Richard Palmer, a theatre professor at the College, continues his penchant for directing plays by famous playwrights with the spring mainstage show “Orpheus Descending,” by Tennessee Williams. Over the last four years Palmer has directed Arthur Miller’s “A View from the Bridge,” Shakespeare’s “The Merchant of Venice” and Christopher Marlowe’s “Dr. Faustus.” It is only natural that this impressive line-up would call for a performance of a work by Tennessee Williams, one of the most acclaimed playwrights in American literature.
“Orpheus Descending” is a retelling of the Greek Orpheus myth set in the modern rural South and is known as one of Williams’ darker and more complex plays. Orpheus is known for the fateful trip he took to the underworld to beg for his wife to be allowed to return to the world with him. Orpheus’ music softens the heart of Hades and Persephone, and they allow his wife, Eurydice, to return with him. However, they stipulate that he must walk in front of her and not look back until they leave the underworld. Tragically, he looks back at her, and she vanishes from him. Williams adapts this myth to the South of the early1960's, with all of the cruelty, racism, conformity and sexual Puritanism of that time period.
“Orpheus Descending” tells the story of Val Xavier, a wanderer who comes upon a small southern town looking for work and a new start. Val, a mysterious character who sports a snakeskin jacket and a guitar, finds a job in a general store owned by a woman named Lady Torrance. Lady, a middle-aged woman with a haunting past, has an older husband who is slowly dying. She is taken with Val and finds herself conflicted between her moral southern tradition and her intense passion for Val. Surrounded by a cruel, racist world, Val and Lady struggle with their loneliness and social pressures, which inevitably invites tragic consequence.
The play utilizes Williams’ signature selection of secondary characters to the greatest degree. David Cutrere, the impudent, spineless older beau of Lady, frustrates the audience with his inability to extract himself from his racist community. David’s younger sister, Carol Cutrere, is a ghastly character with a powdery white complexion and dark eyes who admits she is an exhibitionist looking for attention and sexual assurance. Beulah Binnings and Dolly Hamma provide the stereotypical southern gossip known to malign outsiders such as Val, as well as point out the sexual suggestiveness of Carol and Lady.

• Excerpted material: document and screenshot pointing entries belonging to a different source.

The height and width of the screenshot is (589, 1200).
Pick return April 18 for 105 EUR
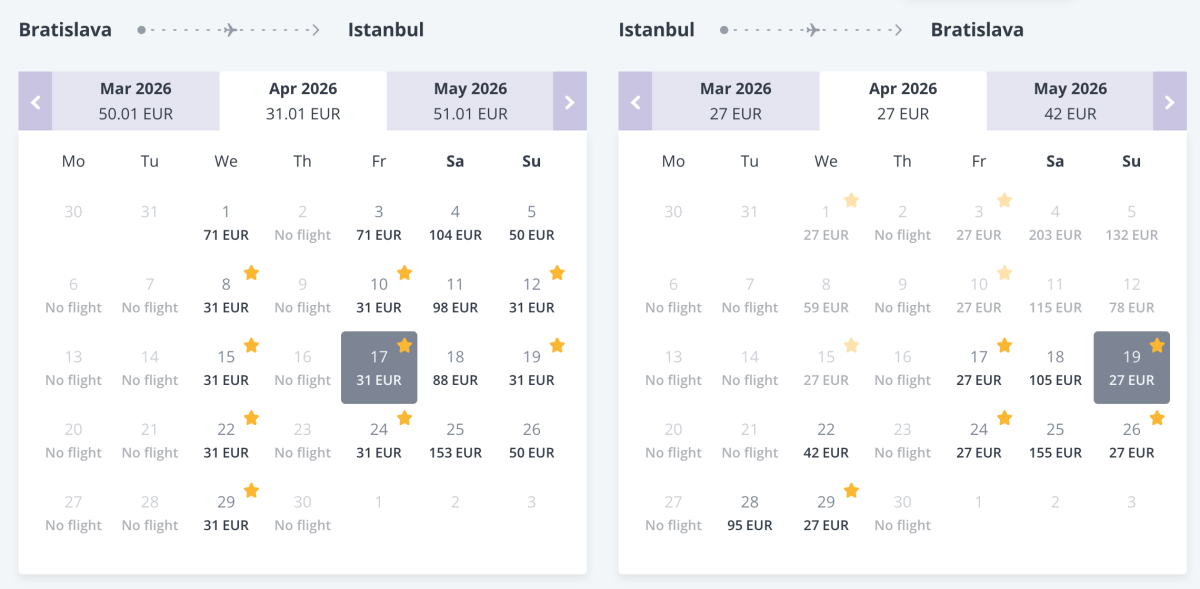pos(1055,368)
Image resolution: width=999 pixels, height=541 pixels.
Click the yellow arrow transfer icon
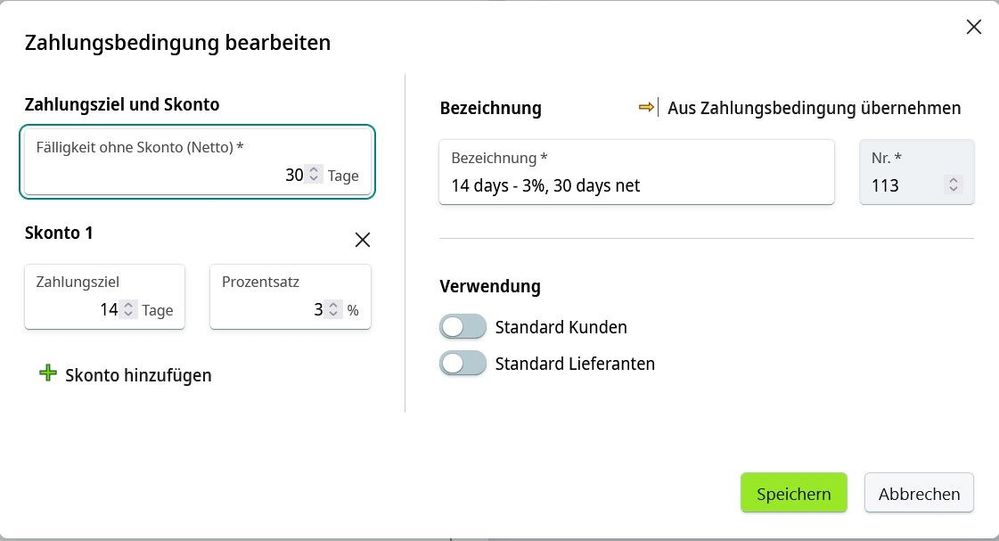(649, 108)
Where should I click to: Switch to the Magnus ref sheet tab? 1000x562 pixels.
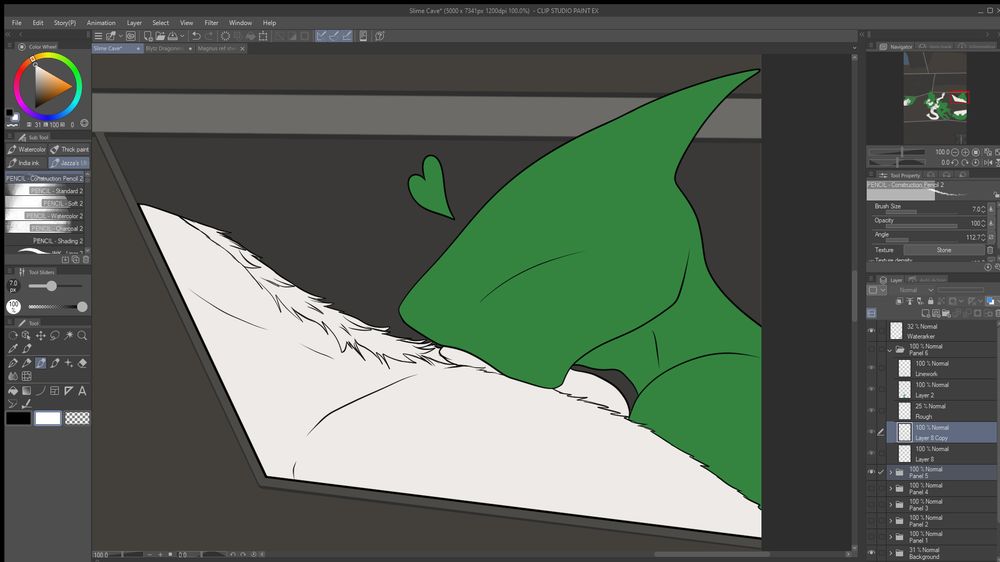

Val is played by junior Rolfe Shifflett, a tall, long-haired and muscular actor who pulls off a good southern accent and does much to create the sexual tension implicit in the play’s dialogue. Junior Kerry Stinson, who plays Lady, has an ease with the character and delivers her lines with restraint and proper insecurity. Emily Rossi, who plays Carol, is a sophomore actor who does as much as her frightening make-up allows.
The set is spectacular as well, with incredible depth and daunting rafters. The colors and furniture fit the southern style perfectly, and the lighting is subtle, creating, perhaps unintentionally, ominous shadows that underscore the Orpheus underworld myth. Junior Stage Manager Tim Kaufmann deserves a nod as well; the sound, set and lighting unify the stage spectacularly.
Orpheus Descending runs on the PBK main stage from Thursday, April 26 through Sunday, April 29, with shows at 8 p.m. the first three nights and a 2 p.m. matinee on Sunday. Tickets are available at the PBK box office for $5 for students and $8 for non-students. There will also be a reception following the opening night performance.